Derivative option = ... //some abstract factory to build options
option.recalculate(...);
...
Let’s look now more carefully at how we could improve further our design.
Refactoring the mammoth: step 2
Okay, so we refactored our initial Title class such that to replace the switch..case mammoth by polymorphism and,
the result of this refactoring is to have 6 classes instead of one. Here, our friends, the KISS advocates, will throw up
their hands in horror. And they are right to point that our design here doesn’t observe the KISS principle
as it isn’t stupid at all. This refactoring is what they call over-engineering and they identify it as being the most
serious issue in the software industry. As opposed to them, I think that the most serious issue of the software industry
is the poor design and the over-simplification, leading to stupid implementations and ugly code.

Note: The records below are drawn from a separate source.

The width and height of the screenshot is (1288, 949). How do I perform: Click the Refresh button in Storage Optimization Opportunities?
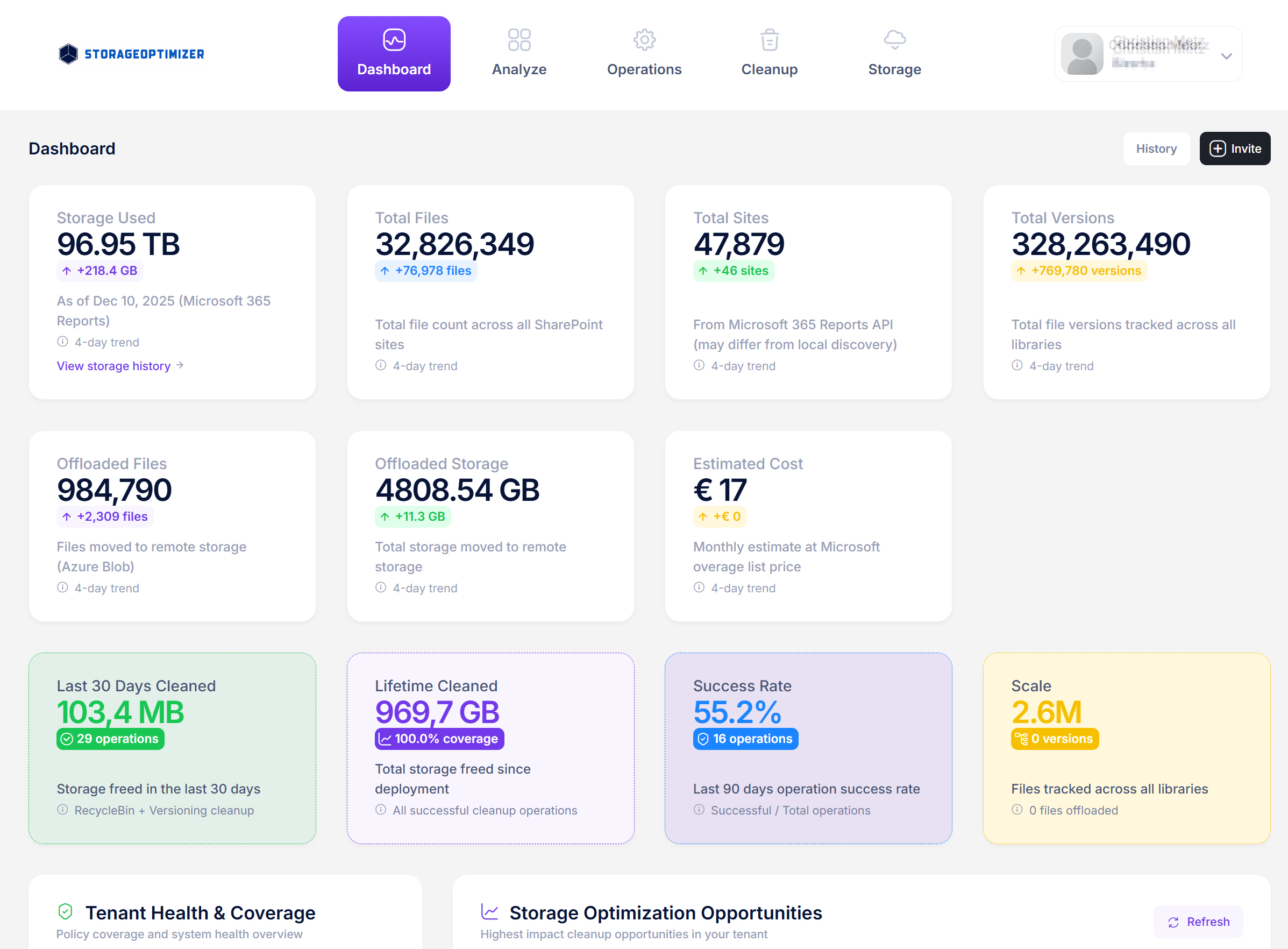click(1198, 922)
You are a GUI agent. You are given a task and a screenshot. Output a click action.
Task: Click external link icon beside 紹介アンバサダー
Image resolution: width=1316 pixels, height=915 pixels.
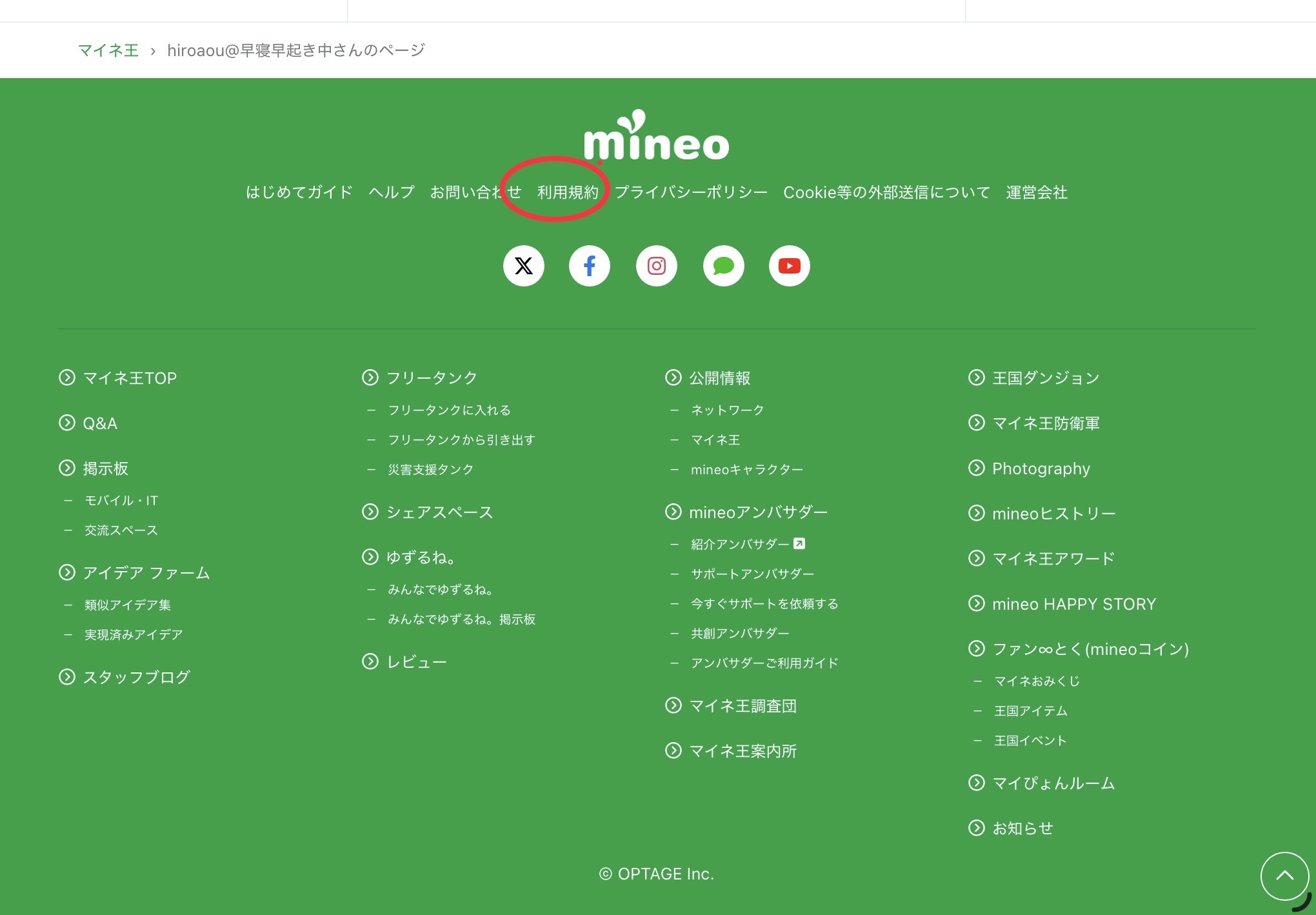pyautogui.click(x=799, y=544)
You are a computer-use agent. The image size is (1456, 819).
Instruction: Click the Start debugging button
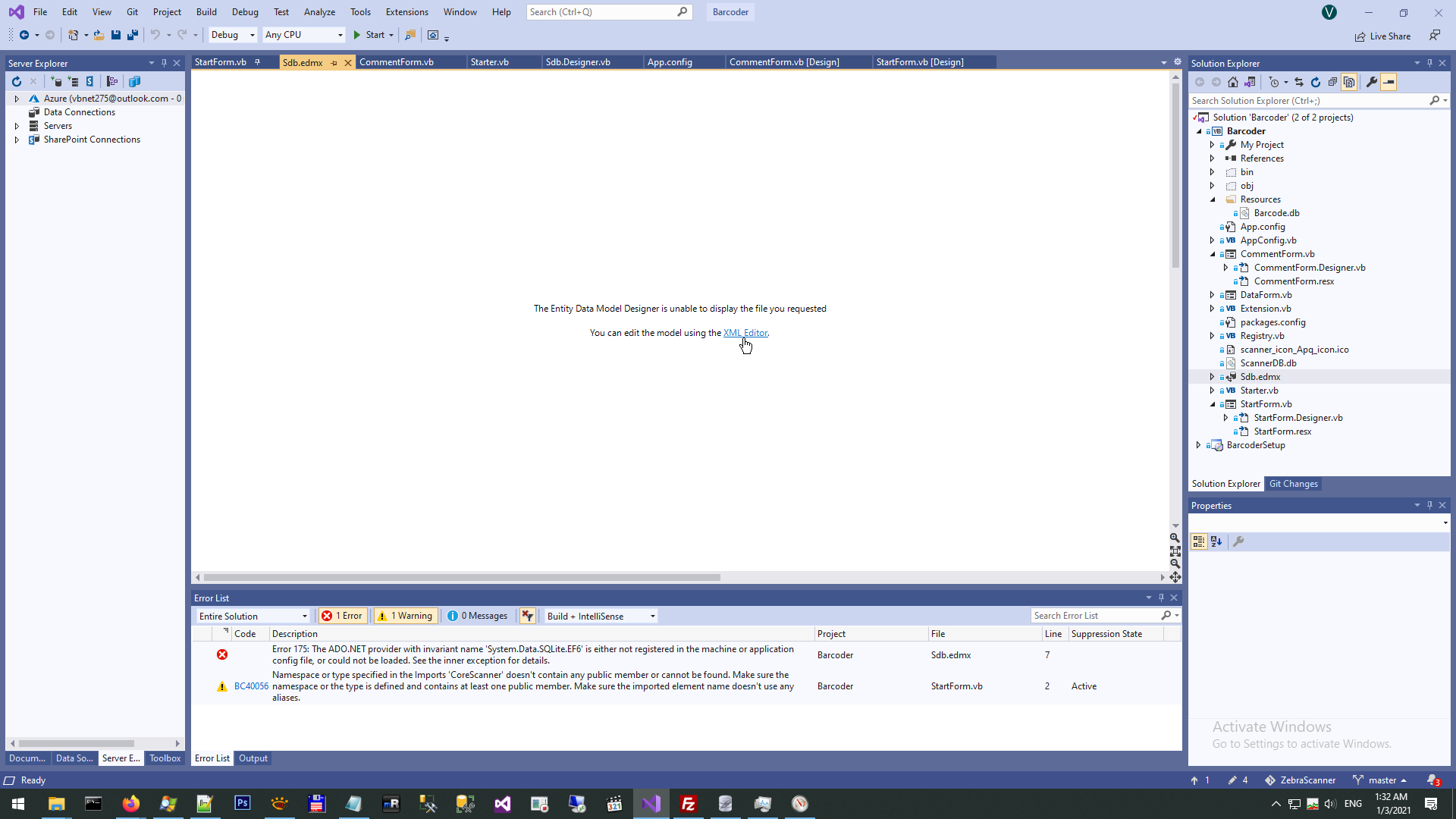(369, 35)
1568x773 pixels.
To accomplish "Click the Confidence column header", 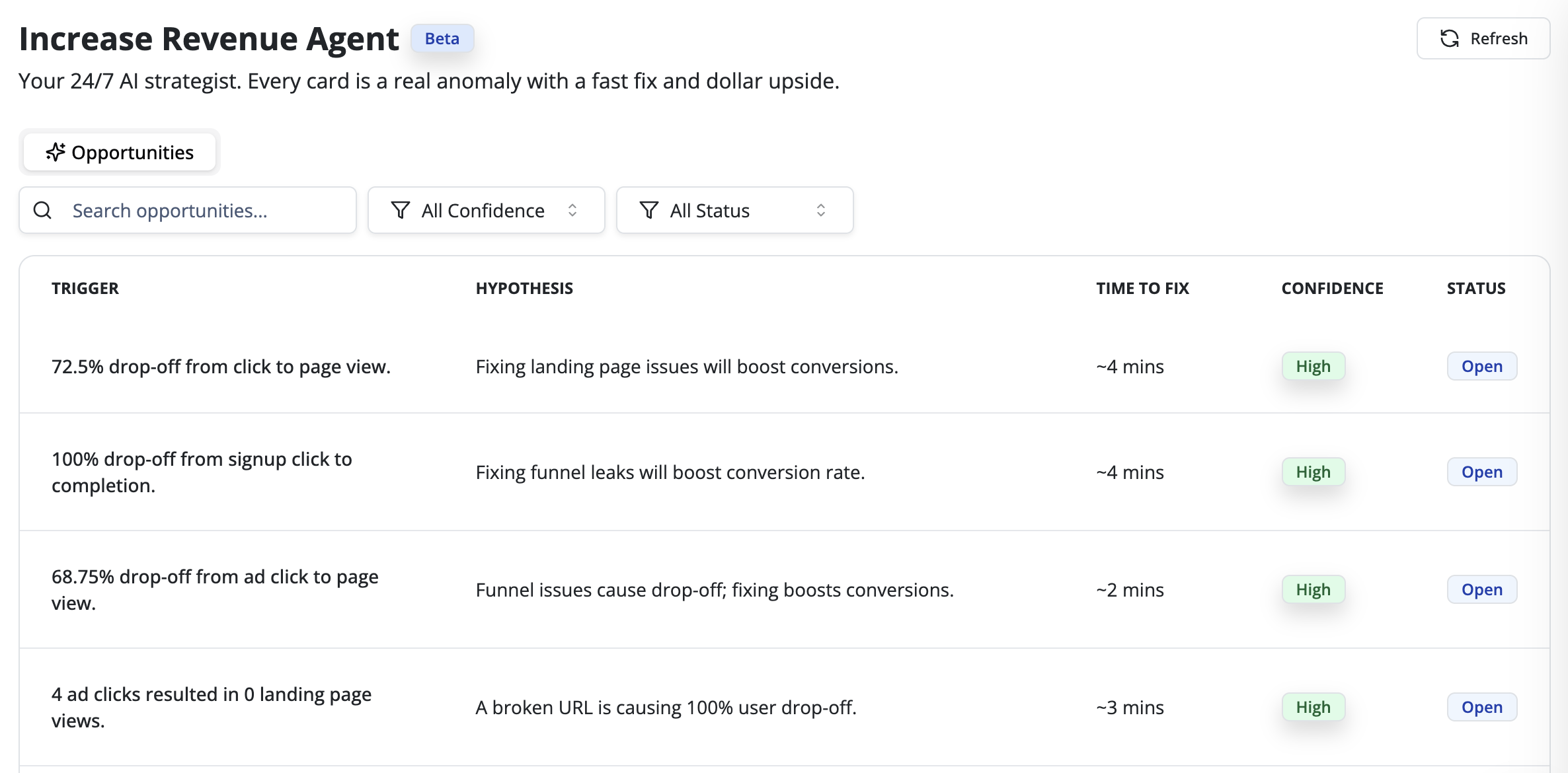I will (1332, 289).
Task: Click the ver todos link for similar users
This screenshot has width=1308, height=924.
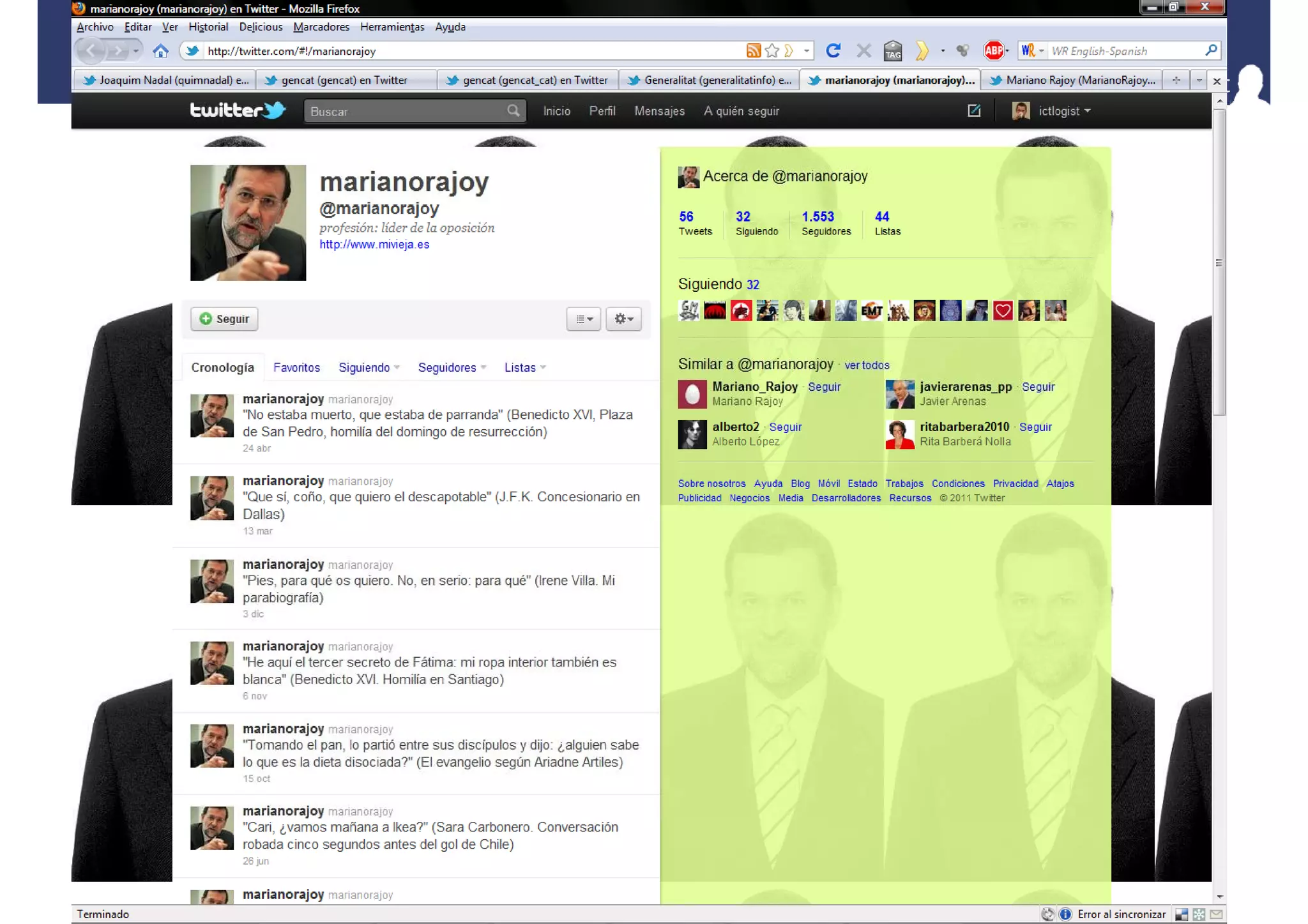Action: [867, 365]
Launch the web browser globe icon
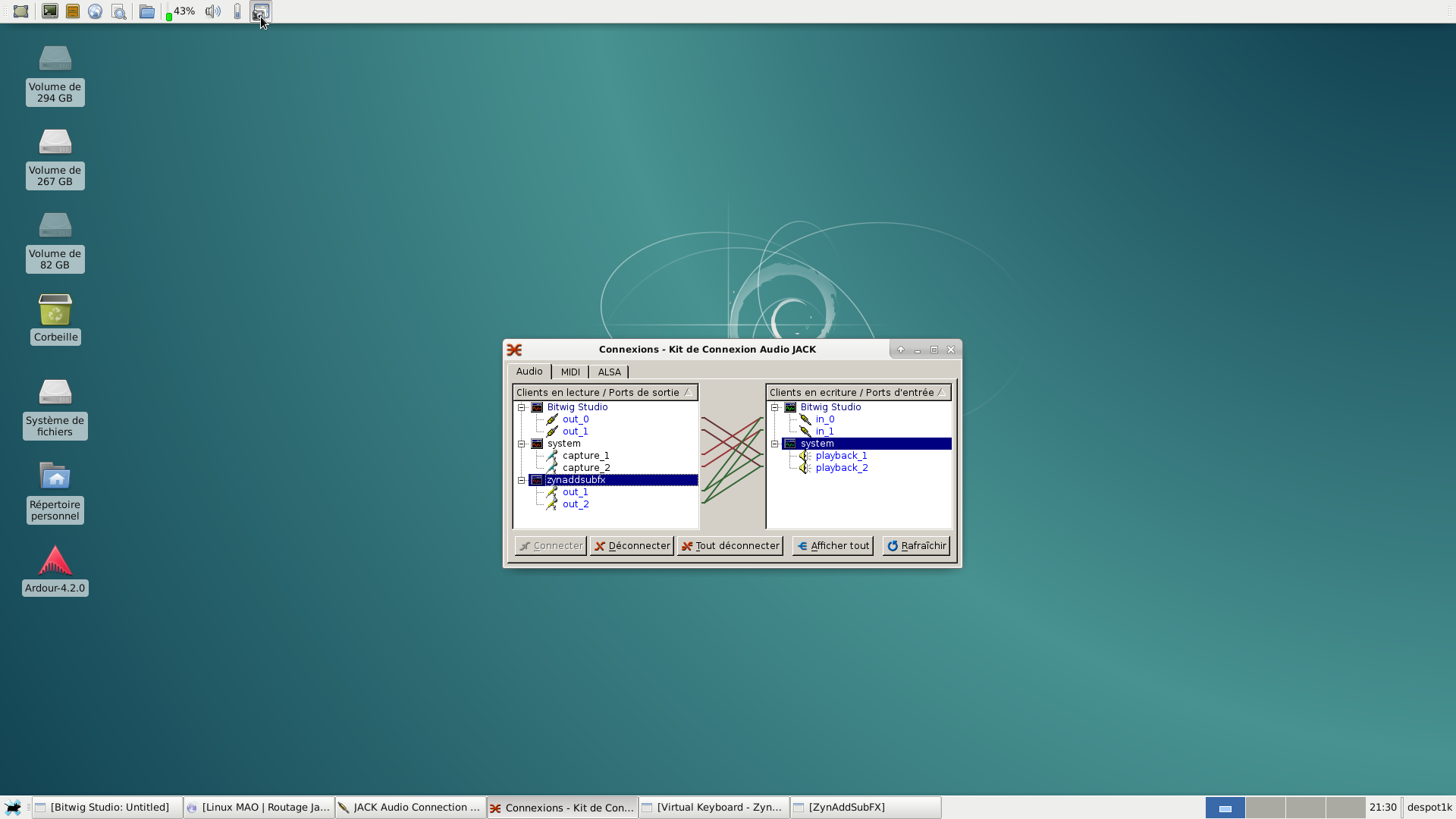Viewport: 1456px width, 819px height. coord(95,11)
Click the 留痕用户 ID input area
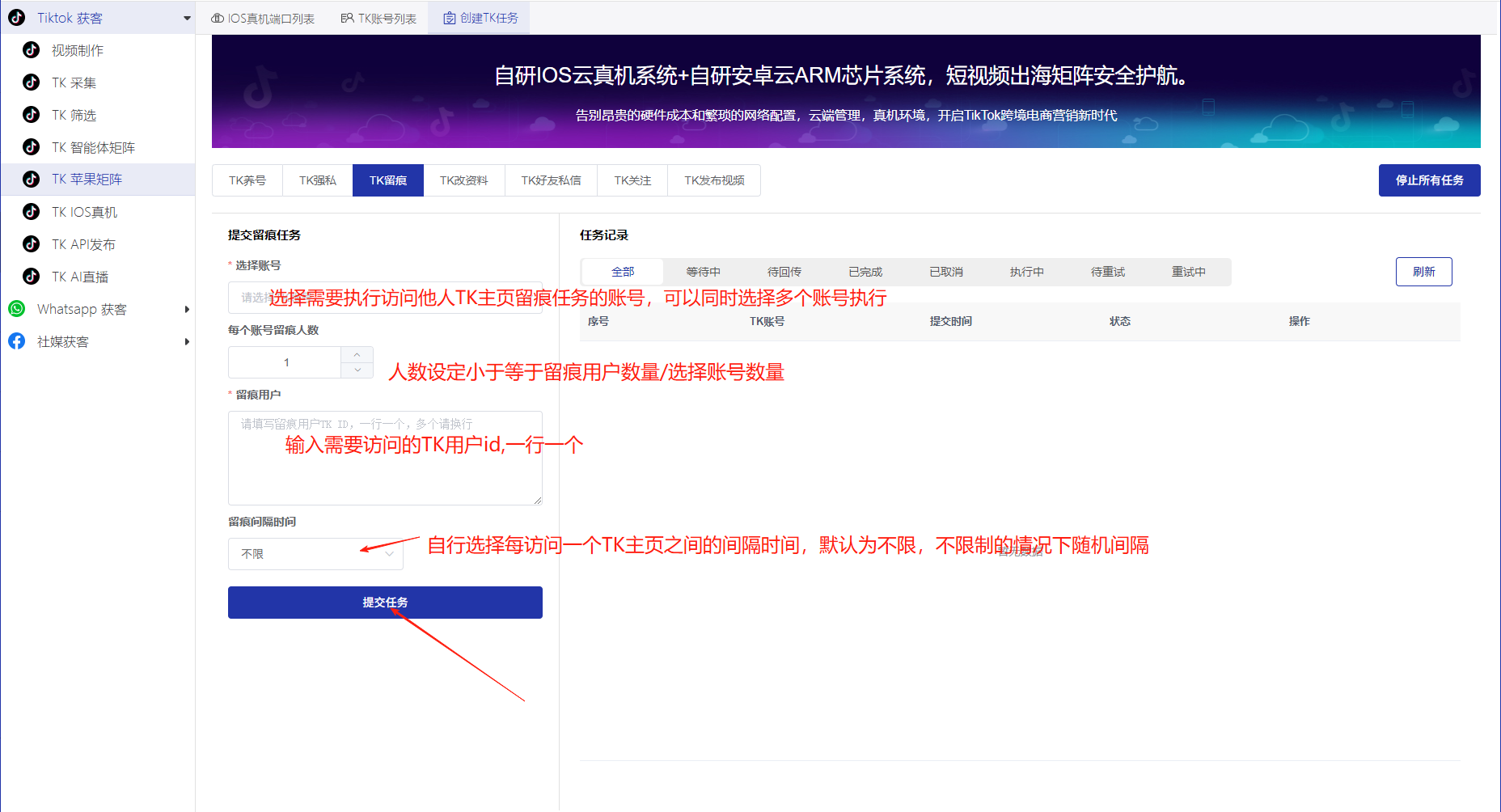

So, let’s go now further and, after the strategy pattern, lets apply the registry one as well. Look at the
CalculationRegistry class below:
public class CalculationRegistry<T, R>
{
private final Map<T, Function<R, BigDecimal>> strategies = new HashMap<>();
public void register(T key, Function<R, BigDecimal> strategyFunc)
{
strategies.put(key, strategyFunc);
}
public BigDecimal apply(T key, R request)
{
return strategies.getOrDefault(key, r -> BigDecimal.ZERO).apply(request);
}
public void unregister(T key)
{
strategies.remove(key);
}
public void clear()
{
strategies.clear();
}
public Map<T, Function<R, BigDecimal>> getStrategies()
{
return strategies;
}
}
This is a generic class parameterized with a derivative type and a price calculation strategy. The T generic
argument represents a derivative type while the R one is the strategy to be applied to calculate the given
derivative price. It implements the registry pattern, quite commonly used for the kind of processing that we’re
here at, by maintaining a map which associates a calculation strategy to a derivative type. For example:
Calculationregistry<TitleType, CalculationData> calculationRegistry = new CalculationRegistry<>();
calculationRegistry.register(TitleType.OPTION, data ->
{
BigDecimal intrinsicValue = data.spotPrice()
.subtract(data.strikePrice()).max(BigDecimal.ZERO);
BigDecimal timeValue = data.volatility()
.multiply(data.timeToExpiry())
.multiply(new BigDecimal("0.1"));
return intrinsicValue.add(timeValue);
});
The code above registers the strategy required for the price calculation of options. Now, in order to effectively perform the operation:
BigDecimal optionPrice = calculationRegistry.apply(TitleType.OPTION, testData);
This way we’re embracing the functional programming style available in Java since its 8th release. This allows us to
use strategies, i.e. methods, as data, by passing them as input arguments and storing them in maps. Don’t hesitate to
look at the unit test TestCalculationRegistry to make sure you understand how everything works. And to run these tests.
Conclusion: while over-engineering might be an issue, leading to hardly maintainable code, the most important issue of the software industry is the over-simplification and the poor design. So, keep it simple but not simplistic and, above all, not stupid !